Essayant d'ignorer ce flingage permanent, le spectateur de bonne volonté se concentre avec toute la constance dont il est capable sur ceux qui avaient motivé sa venue. Et là, le miracle est au rendez-vous. Marc Minkowski retrouve cette partition qu'il choie depuis dix ans bientôt avec un enthousiasme intact et des intentions sagement mûries. Conscient des exigences de la scène, et surtout d'une salle surdimensionnée (faudra-t-il mourir sans entendre chanter un Haendel décent à Favart ?), il choisit des tempos un peu moins extrêmes qu'au disque, détaille avec soin les phrasés et l'articulation, pour chercher dans la chair vive de l'orchestre, dans sa dynamique et ses alliages de timbre, les contrastes musicaux qui nourrissent une vision dramatique d'une parfaite pertinence et d'un absolu naturel. Quelques hésitations dans les pupitres de cuivres et de hautbois mises à part, on admire la malléabilité de cet orchestre capable de déchaîner la tempête ("Il tuo sangue", "Neghittosi or voi", le ballet des songes, ainsi sauvé) comme d'épouser les plus ténues nuances des voix. L'alchimie entre Minkowski et Anne Sofie von Otter éblouit dans les airs de virtuosité, chantés, même le terrifiant "Con l'ali di costanza" avec une fluidité du souffle, une aérienne facilité des lignes, un sentiment de décontraction jubilatoire proprement déconcertants. Lorsqu'une Bartoli met sa vie en jeu dans chaque vocalise au delà de leur signification dramatique immédiate, von Otter construit son incarnation de manière à nous prendre à la gorge lorsque l'exige la musique.
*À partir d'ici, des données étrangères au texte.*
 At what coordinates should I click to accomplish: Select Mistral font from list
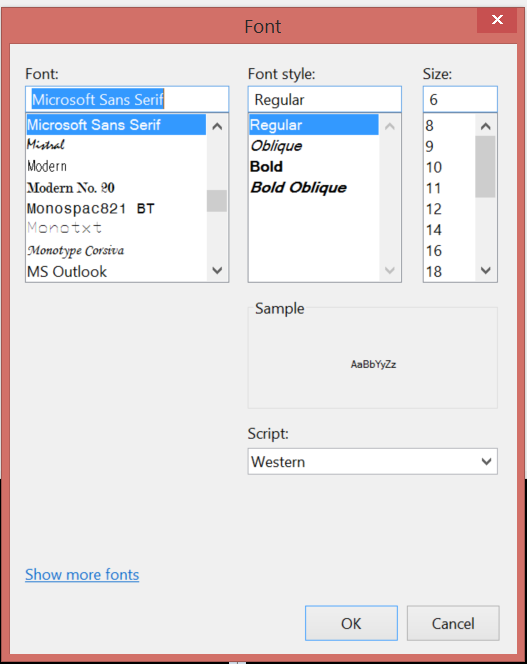click(x=116, y=145)
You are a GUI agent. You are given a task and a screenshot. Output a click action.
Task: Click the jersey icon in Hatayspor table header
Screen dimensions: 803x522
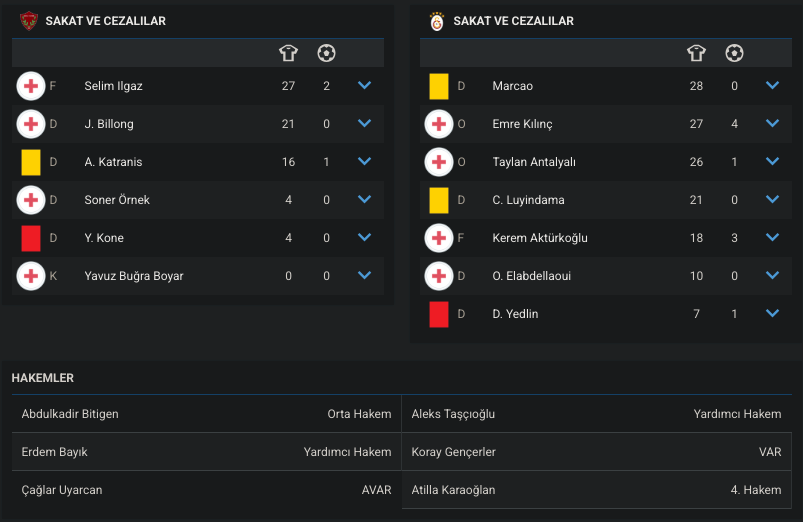288,53

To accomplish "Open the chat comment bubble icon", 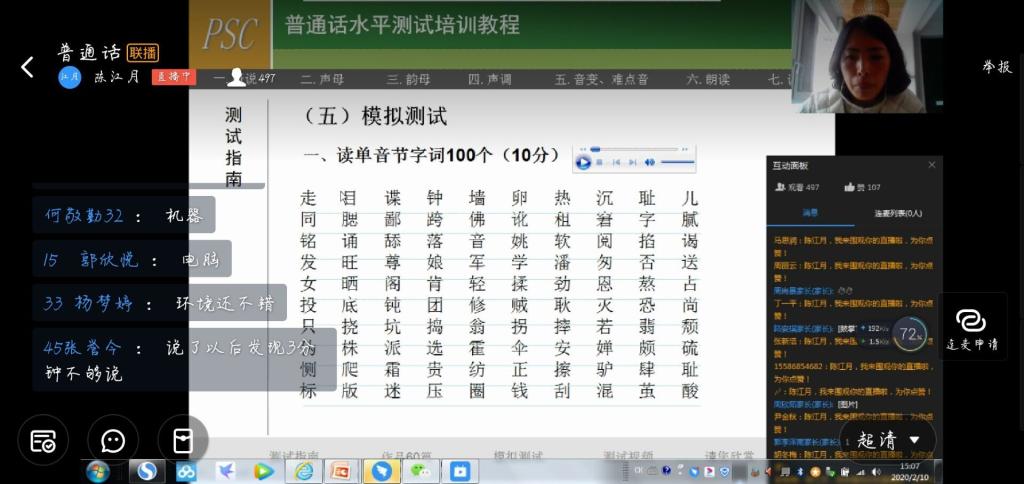I will 113,441.
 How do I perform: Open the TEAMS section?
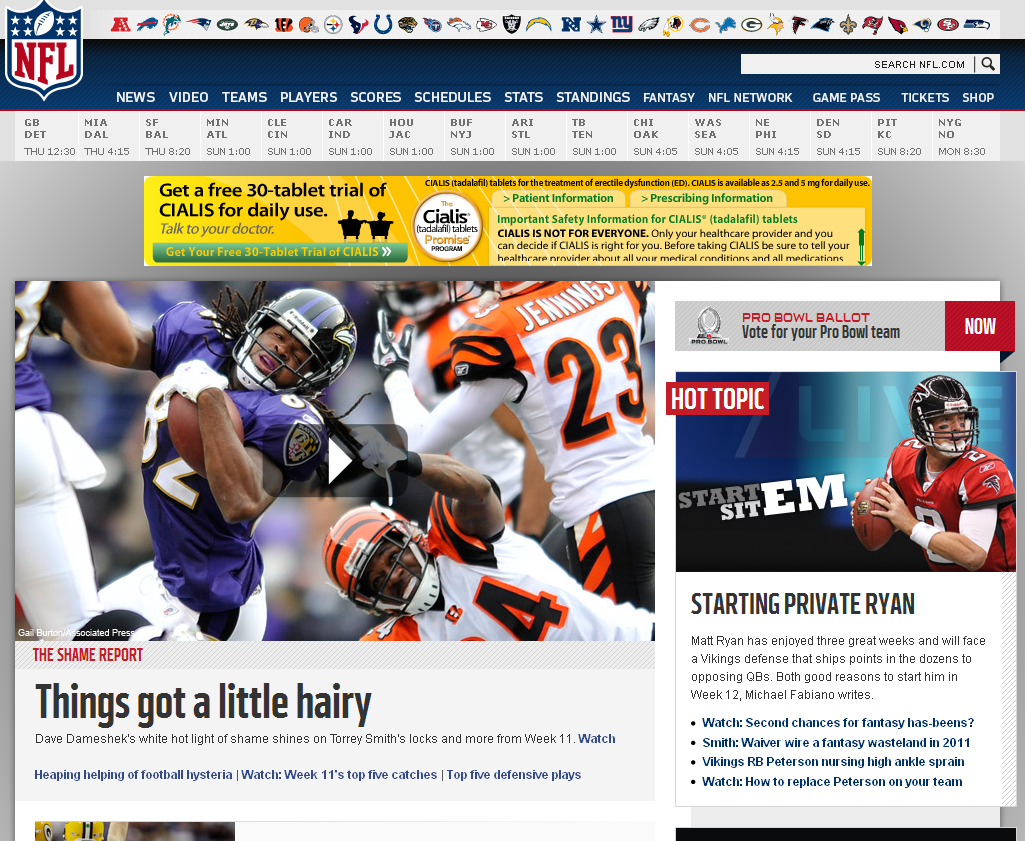[x=244, y=97]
Faut-il vraiment reparler de "Scherza infida" sur lequel tout semble avoir été écrit ? Disons alors que cette vertigineuse plongée vers les confins de l'audible, qui magnétise de façon à peine croyable le public, ne ressort nullement de l'artifice, mais de l'expérience musicale et théâtrale qui abolit toute les conventions de la représentation pour nous faire vivre, dans l'extrême dénuement de la voix, dans le nerf tendu du mot et le point de rupture toujours frôlé mais jamais franchi entre les colorations lunaires et voilées et la raucité mourante, un des plus fabuleux moments de toute l'histoire du chant humain.